Libraries version is taken from environment.yml file. This file is used to configure an environment in Anaconda.

!pip install scipy==1.1.0 
!pip install opencv-python==4.1.0.25 
!pip install tensorflow-gpu==1.5 
!pip install keras==2.1.3

To connect to Google Drive get an authorization code by a link that appears.

from google.colab import drive 
drive.mount('/content/gdrive', force_remount=True)

Select the mounted Google Drive disk.

%cd gdrive/My\ Drive

Clone (download to a Google Drive) the repository of the Metal defect detection project.

!git clone [https://github.com/maxkferg/metal-defect-detection.git](https://github.com/maxkferg/metal-defect-detection.git)

Select the directory into which the instance was cloned.

# choose MaskRCNN folder 
%cd /content/gdrive/My\ Drive/metal-defect-detection

Here transfer learning is used which means a model trained on one task is re-purposed on a second related task thus we load mask_rcnn_coco.h5 file with weights of a model pre-trained on the COCO dataset.

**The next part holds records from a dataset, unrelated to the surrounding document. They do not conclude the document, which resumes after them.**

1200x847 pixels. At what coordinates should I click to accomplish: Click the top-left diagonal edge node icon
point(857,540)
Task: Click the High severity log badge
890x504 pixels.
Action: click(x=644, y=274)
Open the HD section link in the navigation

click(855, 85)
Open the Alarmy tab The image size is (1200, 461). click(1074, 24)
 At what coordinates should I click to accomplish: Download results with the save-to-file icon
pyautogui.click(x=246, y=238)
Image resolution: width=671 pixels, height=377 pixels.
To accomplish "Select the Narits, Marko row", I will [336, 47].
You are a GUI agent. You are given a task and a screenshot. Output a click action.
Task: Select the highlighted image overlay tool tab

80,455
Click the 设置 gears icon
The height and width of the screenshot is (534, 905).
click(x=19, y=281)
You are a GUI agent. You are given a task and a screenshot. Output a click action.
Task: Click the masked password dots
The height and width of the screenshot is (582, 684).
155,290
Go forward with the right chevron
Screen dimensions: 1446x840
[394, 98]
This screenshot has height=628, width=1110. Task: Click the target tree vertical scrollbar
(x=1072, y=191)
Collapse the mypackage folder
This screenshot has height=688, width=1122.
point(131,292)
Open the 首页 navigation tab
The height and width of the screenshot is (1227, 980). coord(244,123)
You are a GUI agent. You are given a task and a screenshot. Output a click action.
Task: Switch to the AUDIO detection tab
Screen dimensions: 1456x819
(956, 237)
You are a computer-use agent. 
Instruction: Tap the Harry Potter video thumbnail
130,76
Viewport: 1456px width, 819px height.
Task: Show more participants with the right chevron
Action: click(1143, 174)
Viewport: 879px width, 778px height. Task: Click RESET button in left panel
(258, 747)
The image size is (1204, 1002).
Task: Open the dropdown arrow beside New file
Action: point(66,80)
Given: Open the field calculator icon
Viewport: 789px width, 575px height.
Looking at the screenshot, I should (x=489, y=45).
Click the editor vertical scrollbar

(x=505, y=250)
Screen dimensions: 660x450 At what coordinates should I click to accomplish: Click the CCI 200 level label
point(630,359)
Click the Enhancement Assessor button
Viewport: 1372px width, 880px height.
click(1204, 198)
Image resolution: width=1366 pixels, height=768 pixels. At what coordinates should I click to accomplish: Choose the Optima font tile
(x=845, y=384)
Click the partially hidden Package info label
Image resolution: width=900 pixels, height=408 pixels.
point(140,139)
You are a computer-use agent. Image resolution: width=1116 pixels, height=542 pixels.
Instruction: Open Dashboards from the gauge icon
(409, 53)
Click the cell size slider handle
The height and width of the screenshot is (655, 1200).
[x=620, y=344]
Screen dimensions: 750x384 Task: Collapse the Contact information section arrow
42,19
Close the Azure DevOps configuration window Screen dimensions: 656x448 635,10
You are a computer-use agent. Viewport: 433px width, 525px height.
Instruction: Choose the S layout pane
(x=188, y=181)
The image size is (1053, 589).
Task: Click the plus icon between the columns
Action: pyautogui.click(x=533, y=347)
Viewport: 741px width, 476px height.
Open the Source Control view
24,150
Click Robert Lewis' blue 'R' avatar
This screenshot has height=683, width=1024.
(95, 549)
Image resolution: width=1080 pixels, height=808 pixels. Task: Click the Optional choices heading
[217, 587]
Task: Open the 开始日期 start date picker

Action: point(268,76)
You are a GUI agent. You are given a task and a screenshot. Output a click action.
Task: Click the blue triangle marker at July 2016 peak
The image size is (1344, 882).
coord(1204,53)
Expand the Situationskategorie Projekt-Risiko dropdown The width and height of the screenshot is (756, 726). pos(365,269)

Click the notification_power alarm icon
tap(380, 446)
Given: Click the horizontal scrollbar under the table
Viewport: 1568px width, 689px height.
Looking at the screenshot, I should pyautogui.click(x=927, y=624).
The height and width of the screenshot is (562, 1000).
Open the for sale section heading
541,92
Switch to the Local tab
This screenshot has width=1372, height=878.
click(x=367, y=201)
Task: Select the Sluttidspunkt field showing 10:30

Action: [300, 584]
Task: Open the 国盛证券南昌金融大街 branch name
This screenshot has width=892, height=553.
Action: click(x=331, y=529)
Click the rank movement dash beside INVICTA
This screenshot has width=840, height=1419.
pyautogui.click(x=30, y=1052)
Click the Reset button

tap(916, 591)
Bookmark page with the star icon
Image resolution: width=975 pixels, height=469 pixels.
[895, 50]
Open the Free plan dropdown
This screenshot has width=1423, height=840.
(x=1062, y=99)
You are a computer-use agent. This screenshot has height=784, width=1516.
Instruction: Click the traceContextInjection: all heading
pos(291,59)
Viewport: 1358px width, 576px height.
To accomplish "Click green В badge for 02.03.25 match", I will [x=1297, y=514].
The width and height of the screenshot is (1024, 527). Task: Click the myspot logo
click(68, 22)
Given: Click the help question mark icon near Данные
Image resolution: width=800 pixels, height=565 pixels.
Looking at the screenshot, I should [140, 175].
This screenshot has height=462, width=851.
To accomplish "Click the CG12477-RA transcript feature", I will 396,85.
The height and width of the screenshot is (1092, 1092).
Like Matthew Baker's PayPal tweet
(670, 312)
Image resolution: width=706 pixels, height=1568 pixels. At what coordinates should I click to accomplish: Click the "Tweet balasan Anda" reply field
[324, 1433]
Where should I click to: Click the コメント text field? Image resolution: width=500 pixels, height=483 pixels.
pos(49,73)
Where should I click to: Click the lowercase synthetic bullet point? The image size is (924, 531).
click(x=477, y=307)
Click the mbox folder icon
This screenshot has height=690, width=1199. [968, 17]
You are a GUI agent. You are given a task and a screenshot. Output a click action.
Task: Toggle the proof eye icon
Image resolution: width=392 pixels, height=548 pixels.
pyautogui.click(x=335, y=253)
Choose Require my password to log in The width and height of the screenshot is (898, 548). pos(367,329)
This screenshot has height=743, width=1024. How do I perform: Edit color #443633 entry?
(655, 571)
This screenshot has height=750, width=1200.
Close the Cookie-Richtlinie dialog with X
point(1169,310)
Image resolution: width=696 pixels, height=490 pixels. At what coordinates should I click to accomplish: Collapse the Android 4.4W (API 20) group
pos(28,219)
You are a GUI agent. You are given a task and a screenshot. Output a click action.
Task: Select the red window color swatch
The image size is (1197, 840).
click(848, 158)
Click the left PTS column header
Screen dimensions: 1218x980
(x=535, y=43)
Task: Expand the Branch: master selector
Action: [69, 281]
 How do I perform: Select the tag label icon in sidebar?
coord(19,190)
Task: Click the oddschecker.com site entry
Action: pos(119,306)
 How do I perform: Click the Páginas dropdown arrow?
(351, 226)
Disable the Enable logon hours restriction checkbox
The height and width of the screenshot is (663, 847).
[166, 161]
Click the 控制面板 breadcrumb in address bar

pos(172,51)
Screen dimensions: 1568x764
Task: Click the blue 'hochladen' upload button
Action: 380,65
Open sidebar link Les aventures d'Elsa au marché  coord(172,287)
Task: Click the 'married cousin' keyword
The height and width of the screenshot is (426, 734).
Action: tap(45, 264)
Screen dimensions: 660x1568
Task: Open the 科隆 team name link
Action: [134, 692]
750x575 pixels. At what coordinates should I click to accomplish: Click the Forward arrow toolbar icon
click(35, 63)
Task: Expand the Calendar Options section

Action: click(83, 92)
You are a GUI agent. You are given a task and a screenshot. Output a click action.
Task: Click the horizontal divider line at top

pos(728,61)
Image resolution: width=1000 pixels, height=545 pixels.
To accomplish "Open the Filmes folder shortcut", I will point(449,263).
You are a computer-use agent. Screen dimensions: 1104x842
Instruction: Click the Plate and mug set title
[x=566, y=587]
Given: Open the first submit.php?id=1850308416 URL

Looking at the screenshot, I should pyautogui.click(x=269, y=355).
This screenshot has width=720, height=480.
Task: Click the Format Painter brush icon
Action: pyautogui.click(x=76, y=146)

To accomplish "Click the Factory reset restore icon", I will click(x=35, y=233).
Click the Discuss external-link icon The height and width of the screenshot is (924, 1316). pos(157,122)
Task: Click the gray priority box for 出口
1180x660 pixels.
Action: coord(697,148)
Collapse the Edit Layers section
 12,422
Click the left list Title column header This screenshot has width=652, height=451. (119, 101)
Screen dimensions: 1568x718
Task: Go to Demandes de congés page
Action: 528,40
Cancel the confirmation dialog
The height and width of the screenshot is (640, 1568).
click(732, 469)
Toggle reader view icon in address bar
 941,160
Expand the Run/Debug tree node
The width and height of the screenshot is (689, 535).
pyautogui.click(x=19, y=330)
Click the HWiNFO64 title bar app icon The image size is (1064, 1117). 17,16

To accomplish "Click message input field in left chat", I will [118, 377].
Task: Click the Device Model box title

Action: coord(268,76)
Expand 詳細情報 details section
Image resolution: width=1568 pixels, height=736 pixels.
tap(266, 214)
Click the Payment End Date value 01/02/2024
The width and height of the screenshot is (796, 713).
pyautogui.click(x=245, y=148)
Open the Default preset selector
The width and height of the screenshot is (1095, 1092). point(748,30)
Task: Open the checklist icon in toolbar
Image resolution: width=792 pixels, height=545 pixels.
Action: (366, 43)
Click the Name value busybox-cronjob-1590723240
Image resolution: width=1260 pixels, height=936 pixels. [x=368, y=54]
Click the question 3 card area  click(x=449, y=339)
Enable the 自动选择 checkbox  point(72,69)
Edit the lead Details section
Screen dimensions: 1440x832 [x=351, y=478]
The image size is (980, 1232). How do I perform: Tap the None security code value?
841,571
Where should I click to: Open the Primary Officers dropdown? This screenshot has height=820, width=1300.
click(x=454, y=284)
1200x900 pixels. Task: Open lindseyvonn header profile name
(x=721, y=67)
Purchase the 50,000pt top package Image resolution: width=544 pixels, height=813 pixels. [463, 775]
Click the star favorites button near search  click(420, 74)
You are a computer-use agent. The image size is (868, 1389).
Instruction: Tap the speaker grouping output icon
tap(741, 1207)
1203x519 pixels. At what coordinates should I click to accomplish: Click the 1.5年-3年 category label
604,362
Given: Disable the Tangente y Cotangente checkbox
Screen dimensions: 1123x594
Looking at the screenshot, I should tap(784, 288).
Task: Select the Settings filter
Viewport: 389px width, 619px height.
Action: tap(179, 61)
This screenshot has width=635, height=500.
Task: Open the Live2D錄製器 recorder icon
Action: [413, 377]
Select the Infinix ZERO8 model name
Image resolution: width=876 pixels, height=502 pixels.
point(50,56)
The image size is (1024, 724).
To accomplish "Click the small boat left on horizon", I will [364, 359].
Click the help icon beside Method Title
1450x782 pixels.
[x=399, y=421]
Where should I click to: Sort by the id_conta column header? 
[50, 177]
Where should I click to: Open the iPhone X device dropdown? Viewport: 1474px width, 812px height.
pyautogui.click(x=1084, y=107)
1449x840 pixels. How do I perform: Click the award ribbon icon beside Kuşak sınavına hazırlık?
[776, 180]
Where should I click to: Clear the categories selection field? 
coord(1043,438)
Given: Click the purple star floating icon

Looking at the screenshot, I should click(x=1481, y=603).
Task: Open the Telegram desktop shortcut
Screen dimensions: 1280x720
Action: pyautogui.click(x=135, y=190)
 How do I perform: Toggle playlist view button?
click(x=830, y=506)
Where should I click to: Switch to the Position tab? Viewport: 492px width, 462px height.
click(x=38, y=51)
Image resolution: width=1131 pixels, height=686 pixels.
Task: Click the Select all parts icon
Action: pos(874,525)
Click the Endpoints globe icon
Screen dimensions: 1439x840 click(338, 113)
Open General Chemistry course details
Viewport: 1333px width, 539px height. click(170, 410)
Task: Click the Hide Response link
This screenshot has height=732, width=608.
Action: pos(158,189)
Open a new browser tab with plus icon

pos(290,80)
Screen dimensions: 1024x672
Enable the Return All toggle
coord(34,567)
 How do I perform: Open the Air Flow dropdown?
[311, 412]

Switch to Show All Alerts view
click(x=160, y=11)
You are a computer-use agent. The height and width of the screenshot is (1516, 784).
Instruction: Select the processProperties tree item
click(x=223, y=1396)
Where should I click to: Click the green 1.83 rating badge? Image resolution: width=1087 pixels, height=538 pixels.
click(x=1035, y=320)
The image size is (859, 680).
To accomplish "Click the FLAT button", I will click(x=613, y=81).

# download COCO model weigths 
!pip install wget 
import wget wget.download('https://github.com/matterport/Mask_RCNN/releases/download/v2.0/mask_rcnn_coco.h5')

Start training.

!python gdxray.py train \ 
--dataset=/content/gdrive/My\ Drive/GDXray/GDXray \ 
--series=All \ 
--model=mask_rcnn_coco.h5 \ 
--logs=logs/gdxray \ 
--download=True

As I have already pointed out, the learning process takes a quite long time, and restarting may be required if a runtime session is reset. In this case, run a cell with the following code.

# run this cell after runtime restarting 
%tensorflow_version 1.x 
!pip install scipy==1.1.0 
!pip install opencv-python==4.1.0.25 
!pip install tensorflow-gpu==1.5 
!pip install keras==2.1.3 from google.colab import drive drive.mount('/content/gdrive', force_remount=True) 
%cd /content/gdrive/My\ Drive/metal-defect-detection 
!python gdxray.py train \ 
--dataset=/content/gdrive/My\ Drive/GDXray/GDXray \ 
--series=All \ 
--model=last \ 
--logs=logs/gdxray \ 
--download=False

Training ends after 160 epochs. There is a notebook inspect_model.ipynb in the project directory to visualize how the model works. A link posted a slightly modified file. I have added some code to work with Google Drive and a code block to upload images via URL.

Defect Detecting Results

Original image

Original image

Processed image

Processed image

  • Metal Defects Detection project repo on GitHub - maxkferg/metal-defect-detection

  • Notebook on Google Colab - Google Colaboratory

  • If you don’t want to train a model, then download one of the checkpoints by the following link. The checkpoint is used in inspect_model_weld.ipynb notebook, after copying the checkpoint file to the disk, set the path to the file in the LOG_DIR variable - mask_rcnn_gdxray_0137.h5

In Conclusion

The performance of GPUs is increasing every day, algorithms are improving, and access to technologies is simplified. All this expands the range of users and the scope of neural network applications.

By way of example, I presented the tasks of processing photographs and detecting defects in X-ray images — not very suitable for everyday life, admittedly. Although, actually, there are more practical things, such as snagging parking spaces or doorbell cameras with a built-in face recognition system. Try it, neural networks and powerful graphics accelerators are available to everyone nowadays.